What needs to be done: Output each entry exactly; skip nothing.

Stored data:
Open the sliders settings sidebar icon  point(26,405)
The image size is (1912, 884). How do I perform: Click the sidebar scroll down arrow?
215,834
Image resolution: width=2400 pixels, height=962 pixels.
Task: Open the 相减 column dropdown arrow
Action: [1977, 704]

Task response:
Open the sliders settings sidebar icon  point(26,405)
The image size is (1912, 884). How do I perform: Click the sidebar scroll down arrow?
215,834
Image resolution: width=2400 pixels, height=962 pixels.
Task: Open the 相减 column dropdown arrow
Action: [1977, 704]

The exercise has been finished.